But my disagreement with the Court does not rest alone on its failure adequately to rationalize and distinguish the case law. As the Court states, the Nation’s labor laws must be read in light of the longstanding involvement of Congress with maritime affairs. If that involvement is examined, however, it will demonstrate that, beginning with its first session, 1 Stat. 55, Congress has been deeply engaged in legislating to protect American vessels from competition, usually by enacting discriminatory laws against foreign-flag vessels. Myriad hearings and reports reflect congressional determination that the American merchant marine, largely because of protections afforded American seamen’s wages and working conditions in collective bargaining fostered by the National Labor Relations Act, shall have legislative help *123to support its efforts to compete on equal terms for a share of our foreign commerce.7
This congressional support was highlighted as recently as 1970, in amendments to the Merchant Marine Act, 1936, 46 U. S. C. § 1101 et seq., to which we may look with profit. The declaration of policy of that Act, as amended in 1970, states as its purpose that “[i]t is necessary for the national defense and development of [the United States’] foreign and domestic commerce that the United States shall have a merchant marine (a) sufficient to carry its domestic water-borne commerce and a substantial portion of the water-borne export and import foreign commerce of the United States . . . That merchant marine is further to be “owned and operated under the United States flag by citizens of the United States, insofar as may be practicable,” and is to be “manned with a trained and efficient citizen personnel.” 46 U. S. C. § 1101. See also Merchant Marine Act, 1920, 46 U. S. C. § 861. The 1936 Act furthers those aims by providing subsidies for the construction and operation of American-flag shipping, 46 U. S. C. §§ 1151, 1171, and goes far in imposing discriminations against foreign-flag shipping in regard to certain types of freight. 46 U. S. C. *124§1241. See also 46 U. S. C. §§251, 808 (restricting coastwise trade). Far from conduct in conflict with Congress’ legislative policies in the maritime field, respondents’ picketing seeks precisely the same goals.
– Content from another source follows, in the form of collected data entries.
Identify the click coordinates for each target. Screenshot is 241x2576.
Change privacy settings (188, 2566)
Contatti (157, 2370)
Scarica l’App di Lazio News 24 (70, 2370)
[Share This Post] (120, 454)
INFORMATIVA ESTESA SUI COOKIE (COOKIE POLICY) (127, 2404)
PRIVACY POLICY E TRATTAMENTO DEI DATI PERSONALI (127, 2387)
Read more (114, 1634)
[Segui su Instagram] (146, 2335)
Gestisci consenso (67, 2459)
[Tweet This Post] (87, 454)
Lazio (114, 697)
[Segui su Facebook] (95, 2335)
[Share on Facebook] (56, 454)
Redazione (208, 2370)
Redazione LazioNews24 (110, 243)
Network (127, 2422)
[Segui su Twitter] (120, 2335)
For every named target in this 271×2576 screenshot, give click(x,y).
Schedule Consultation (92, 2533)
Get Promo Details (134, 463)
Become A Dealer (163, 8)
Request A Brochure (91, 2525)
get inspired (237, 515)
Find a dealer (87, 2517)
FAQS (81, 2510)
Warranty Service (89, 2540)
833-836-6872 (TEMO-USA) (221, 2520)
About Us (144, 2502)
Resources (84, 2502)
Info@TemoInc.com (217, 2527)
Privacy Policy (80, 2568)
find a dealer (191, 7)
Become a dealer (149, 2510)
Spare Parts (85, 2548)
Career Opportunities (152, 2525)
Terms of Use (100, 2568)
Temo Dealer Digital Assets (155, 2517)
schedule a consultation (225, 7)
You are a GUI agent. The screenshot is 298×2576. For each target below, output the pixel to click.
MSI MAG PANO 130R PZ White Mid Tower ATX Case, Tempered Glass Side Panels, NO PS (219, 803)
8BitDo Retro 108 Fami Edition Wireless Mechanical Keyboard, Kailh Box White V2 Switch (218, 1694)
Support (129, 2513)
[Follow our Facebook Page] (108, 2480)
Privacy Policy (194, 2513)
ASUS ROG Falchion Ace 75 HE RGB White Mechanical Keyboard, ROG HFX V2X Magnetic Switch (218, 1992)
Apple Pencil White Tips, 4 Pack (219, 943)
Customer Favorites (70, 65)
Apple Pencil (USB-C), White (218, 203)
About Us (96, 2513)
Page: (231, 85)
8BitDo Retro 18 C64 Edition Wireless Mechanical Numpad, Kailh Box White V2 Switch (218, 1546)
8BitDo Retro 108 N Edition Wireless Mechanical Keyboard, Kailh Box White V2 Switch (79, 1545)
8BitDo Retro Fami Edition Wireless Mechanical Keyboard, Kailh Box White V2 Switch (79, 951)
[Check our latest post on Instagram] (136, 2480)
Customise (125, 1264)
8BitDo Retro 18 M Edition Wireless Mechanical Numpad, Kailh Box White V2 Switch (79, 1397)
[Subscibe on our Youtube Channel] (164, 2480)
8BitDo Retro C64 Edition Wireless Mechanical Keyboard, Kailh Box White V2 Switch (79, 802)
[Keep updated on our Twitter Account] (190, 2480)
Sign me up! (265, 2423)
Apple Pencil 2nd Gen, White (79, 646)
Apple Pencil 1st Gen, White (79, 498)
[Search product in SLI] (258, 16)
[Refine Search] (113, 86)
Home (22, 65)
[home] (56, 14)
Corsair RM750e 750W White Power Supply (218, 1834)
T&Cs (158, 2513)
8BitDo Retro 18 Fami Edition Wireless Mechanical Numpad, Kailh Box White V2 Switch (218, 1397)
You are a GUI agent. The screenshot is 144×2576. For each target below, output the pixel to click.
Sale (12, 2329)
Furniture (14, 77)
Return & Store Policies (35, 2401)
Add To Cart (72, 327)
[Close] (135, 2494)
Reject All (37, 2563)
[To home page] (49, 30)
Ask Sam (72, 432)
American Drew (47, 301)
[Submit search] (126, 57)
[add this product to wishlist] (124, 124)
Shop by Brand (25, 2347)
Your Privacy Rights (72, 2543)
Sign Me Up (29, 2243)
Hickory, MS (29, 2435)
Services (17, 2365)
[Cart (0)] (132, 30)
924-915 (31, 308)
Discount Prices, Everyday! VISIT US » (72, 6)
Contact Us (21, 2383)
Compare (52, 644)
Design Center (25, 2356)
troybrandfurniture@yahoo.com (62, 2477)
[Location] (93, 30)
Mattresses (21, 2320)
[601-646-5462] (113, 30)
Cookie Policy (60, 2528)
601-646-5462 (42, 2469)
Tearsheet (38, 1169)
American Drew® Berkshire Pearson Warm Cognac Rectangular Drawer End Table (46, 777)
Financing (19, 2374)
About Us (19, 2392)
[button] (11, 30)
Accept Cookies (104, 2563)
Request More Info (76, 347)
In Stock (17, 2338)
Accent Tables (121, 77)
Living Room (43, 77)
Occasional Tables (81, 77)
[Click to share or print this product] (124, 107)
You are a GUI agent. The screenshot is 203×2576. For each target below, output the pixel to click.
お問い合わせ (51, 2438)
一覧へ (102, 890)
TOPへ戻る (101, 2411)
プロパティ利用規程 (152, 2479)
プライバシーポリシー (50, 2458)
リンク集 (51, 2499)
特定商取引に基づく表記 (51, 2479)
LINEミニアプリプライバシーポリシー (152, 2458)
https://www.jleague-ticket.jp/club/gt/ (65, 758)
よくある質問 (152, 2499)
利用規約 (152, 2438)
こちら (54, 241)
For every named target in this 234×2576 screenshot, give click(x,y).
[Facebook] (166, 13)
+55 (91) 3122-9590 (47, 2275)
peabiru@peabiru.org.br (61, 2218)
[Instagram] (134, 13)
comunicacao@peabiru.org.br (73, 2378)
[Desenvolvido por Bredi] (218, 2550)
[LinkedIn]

Yet the Court, although not remotely suggesting that respondents’ picketing constitutes an illegal intrusion by private citizens into foreign affairs, reaches a conclusion that necessarily implies that Congress was content to leave the whole problem to resolution by the States. It is inconceivable that Congress meant to leave regulation of activity in this area of predominantly national concern to disparate state laws reflecting parochial interests.
I would affirm the judgment of the Texas Court of Civil Appeals.
See NLRB v. Fruit & Vegetable Packers, 377 U. S. 58 (1964); id., at 76 (Black, J., concurring); Thornhill v. Alabama, 310 U. S. 88 (1940).
See S. Rep. No. 91-1080, p. 16 (1970). See also id., at 17 (Chart 7: Projected Decline in Seafaring Job Opportunities in Foreign Trade Fleet from 1969 to 1980).
Those meager materials to be found in the congressional debates concerning the Labor Management Relations Act contradict the notion that Congress meant to distinguish among American workingmen for purposes of defining the Board's jurisdiction over labor disputes affecting commerce. See H. R. Rep. No. 245, 80th Cong., 1st Sess., 4 (1947), discussed in Benz v. Compania Naviera Hidalgo, *117353 U. S. 138, 142-144 (1957). See also Longshoremen v. Ariadne Co., 397 U. S. 195, 198-199 (1970).
Thus, the Court refused to make that distinction even where the language of the Act might have been read as indicating that Congress meant to draw it. In Teamsters v. New York, N. H. & H. R. Co., 350 U. S. 155 (1956), a union engaged in the over-the-road trucking of freight picketed a railroad loading yard to protest the “piggy-backing” of truck trailers on railroad cars that was curtailing their opportunities for employment. The railroad, subject to the Railway Labor Act, 45 U. S. C. § 151 et seq., was a “person” exempted from the NLRA’s definition of “employer.” 29 U. S. C. § 152 (2).
Nonetheless, the Court relied upon the finding of the lower court that the “union was in no way concerned with [the railroad’s] labor policy,” and held that the dispute was subject to the jurisdiction of the National Labor Relations Board. The Court said:
“This interpretation permits the harmonious effectuation of three distinct congressional objectives: (1) to provide orderly and peaceful procedures for protecting the rights of employers, employees and the public in labor disputes so as to promote the full, free flow of commerce, as expressed in § 1 (b) of the Labor Management Relations Act; (2) to maintain the traditional separate treatment of employer-employee relationships of railroads subject to the Railway Labor Act; and (3) to minimize ‘diversities and conflicts likely to result from a variety of local procedures and attitudes toward labor controversies.’ Garner v. Teamsters Union, 346 U. S. 485, 490.” 350 U. S., at 160-161.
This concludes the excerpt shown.